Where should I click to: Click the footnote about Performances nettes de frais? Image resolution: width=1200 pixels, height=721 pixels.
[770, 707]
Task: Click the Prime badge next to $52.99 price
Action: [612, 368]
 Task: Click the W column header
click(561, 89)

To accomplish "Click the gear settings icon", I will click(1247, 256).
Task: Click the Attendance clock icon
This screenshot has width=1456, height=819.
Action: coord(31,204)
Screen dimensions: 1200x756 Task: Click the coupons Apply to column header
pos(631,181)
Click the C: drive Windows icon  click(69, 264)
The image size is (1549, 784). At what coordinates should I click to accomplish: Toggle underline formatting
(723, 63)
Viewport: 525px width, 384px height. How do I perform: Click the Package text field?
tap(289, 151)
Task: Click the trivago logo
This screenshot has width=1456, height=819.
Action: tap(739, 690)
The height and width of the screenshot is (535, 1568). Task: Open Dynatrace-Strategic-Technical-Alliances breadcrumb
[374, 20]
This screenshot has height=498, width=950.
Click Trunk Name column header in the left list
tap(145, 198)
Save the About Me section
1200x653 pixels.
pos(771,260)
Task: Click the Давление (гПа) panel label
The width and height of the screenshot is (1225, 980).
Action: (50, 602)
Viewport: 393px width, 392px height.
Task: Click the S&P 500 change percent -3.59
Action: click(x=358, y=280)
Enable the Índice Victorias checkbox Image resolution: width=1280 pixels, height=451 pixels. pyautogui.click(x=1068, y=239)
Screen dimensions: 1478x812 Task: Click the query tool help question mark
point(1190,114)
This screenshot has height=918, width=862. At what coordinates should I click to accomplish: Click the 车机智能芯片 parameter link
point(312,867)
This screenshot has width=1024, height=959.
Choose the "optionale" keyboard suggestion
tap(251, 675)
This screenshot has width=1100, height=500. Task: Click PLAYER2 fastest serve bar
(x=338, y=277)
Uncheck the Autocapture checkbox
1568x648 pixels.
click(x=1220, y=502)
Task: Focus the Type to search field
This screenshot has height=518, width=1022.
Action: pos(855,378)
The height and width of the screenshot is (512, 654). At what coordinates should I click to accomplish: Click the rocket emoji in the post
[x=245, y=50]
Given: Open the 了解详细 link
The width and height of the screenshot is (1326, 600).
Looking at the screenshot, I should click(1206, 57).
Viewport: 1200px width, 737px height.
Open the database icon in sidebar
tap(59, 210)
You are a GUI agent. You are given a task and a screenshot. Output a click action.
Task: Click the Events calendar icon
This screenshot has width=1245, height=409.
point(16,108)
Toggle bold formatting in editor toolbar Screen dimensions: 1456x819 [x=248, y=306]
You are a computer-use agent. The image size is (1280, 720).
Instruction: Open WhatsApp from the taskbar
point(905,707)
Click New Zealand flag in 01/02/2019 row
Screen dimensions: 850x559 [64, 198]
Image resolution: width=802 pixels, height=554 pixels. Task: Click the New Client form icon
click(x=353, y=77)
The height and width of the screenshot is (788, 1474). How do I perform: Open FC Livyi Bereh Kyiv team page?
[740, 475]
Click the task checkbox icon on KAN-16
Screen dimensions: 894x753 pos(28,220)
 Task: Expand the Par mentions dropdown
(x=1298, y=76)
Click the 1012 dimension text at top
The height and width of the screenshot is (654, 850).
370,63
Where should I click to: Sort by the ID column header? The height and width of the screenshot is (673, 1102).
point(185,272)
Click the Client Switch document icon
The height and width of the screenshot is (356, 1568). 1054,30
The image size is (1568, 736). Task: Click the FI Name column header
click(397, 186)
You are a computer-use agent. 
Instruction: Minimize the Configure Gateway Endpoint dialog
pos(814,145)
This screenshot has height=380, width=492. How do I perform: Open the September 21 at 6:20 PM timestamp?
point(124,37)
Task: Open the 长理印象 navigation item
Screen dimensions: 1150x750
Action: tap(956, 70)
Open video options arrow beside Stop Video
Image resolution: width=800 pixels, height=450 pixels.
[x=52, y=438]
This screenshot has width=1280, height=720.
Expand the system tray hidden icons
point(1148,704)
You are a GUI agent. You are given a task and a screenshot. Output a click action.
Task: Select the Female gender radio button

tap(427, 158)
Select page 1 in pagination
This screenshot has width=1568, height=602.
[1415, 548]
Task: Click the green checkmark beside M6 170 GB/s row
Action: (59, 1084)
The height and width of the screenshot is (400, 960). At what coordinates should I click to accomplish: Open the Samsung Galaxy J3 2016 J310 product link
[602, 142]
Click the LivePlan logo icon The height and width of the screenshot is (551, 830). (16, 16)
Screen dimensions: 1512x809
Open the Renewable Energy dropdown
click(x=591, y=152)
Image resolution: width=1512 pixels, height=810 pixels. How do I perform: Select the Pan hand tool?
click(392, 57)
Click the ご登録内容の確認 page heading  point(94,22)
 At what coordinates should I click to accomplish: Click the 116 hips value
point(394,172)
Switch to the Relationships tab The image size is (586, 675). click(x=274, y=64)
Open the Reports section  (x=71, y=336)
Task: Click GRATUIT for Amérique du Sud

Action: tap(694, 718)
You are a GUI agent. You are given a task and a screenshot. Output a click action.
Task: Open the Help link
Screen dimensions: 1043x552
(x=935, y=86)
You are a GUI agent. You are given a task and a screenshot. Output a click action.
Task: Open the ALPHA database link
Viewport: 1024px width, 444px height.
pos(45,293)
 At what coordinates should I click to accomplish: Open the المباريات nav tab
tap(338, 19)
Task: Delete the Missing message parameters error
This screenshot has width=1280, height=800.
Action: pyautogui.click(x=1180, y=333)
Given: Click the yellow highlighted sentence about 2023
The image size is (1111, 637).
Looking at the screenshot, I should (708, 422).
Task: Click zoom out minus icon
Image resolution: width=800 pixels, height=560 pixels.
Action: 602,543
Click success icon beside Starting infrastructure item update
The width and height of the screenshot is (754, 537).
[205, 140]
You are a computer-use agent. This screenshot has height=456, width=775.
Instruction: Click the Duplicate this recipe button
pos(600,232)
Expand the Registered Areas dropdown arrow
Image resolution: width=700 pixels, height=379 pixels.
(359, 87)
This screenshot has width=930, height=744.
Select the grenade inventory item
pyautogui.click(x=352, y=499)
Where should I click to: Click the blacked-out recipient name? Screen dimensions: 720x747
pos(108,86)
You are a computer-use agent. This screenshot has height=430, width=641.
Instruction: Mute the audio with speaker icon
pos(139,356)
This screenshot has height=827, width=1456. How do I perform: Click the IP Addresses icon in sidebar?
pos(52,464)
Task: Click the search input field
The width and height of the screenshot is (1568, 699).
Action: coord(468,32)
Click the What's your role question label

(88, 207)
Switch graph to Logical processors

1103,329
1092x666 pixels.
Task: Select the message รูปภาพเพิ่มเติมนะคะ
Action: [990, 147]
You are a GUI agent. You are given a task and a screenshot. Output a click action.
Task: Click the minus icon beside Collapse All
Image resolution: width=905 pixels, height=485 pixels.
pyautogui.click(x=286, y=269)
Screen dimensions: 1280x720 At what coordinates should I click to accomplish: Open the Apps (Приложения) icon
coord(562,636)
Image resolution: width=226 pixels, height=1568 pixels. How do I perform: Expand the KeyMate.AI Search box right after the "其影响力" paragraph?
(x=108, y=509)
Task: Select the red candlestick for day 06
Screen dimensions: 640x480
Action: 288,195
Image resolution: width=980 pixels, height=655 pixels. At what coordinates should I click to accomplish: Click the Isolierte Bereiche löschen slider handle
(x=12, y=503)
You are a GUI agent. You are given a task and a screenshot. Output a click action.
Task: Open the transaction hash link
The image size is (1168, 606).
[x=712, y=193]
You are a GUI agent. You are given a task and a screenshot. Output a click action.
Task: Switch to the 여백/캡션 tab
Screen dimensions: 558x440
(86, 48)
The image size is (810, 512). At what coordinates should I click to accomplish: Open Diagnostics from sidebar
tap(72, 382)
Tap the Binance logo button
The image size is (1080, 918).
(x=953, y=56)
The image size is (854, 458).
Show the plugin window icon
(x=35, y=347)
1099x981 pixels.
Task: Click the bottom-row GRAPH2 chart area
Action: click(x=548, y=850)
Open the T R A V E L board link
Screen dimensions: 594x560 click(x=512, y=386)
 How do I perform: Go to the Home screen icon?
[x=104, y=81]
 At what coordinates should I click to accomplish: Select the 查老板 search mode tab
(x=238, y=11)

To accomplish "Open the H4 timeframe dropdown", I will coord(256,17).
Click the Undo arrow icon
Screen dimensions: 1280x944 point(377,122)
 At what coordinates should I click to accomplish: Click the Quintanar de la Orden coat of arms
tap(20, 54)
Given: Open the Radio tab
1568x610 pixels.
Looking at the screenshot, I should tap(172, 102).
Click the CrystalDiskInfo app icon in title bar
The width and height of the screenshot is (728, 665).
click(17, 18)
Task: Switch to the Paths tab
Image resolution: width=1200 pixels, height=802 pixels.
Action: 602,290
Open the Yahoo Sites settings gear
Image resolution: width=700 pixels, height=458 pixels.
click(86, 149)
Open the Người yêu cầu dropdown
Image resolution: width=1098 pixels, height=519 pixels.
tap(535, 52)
------------------------
BRIEF: Your answer should be the lines above, from the line containing "Click the task checkbox icon on KAN-16" up to and including the line containing "Open video options arrow beside Stop Video", reproduced exactly and with nothing else.

SOLUTION FOR THIS TASK:
Click the task checkbox icon on KAN-16
Screen dimensions: 894x753 pos(28,220)
 Task: Expand the Par mentions dropdown
(x=1298, y=76)
Click the 1012 dimension text at top
The height and width of the screenshot is (654, 850).
370,63
Where should I click to: Sort by the ID column header? The height and width of the screenshot is (673, 1102).
point(185,272)
Click the Client Switch document icon
The height and width of the screenshot is (356, 1568). 1054,30
The image size is (1568, 736). Task: Click the FI Name column header
click(397, 186)
You are a computer-use agent. 
Instruction: Minimize the Configure Gateway Endpoint dialog
pos(814,145)
This screenshot has height=380, width=492. How do I perform: Open the September 21 at 6:20 PM timestamp?
point(124,37)
Task: Open the 长理印象 navigation item
Screen dimensions: 1150x750
Action: tap(956, 70)
Open video options arrow beside Stop Video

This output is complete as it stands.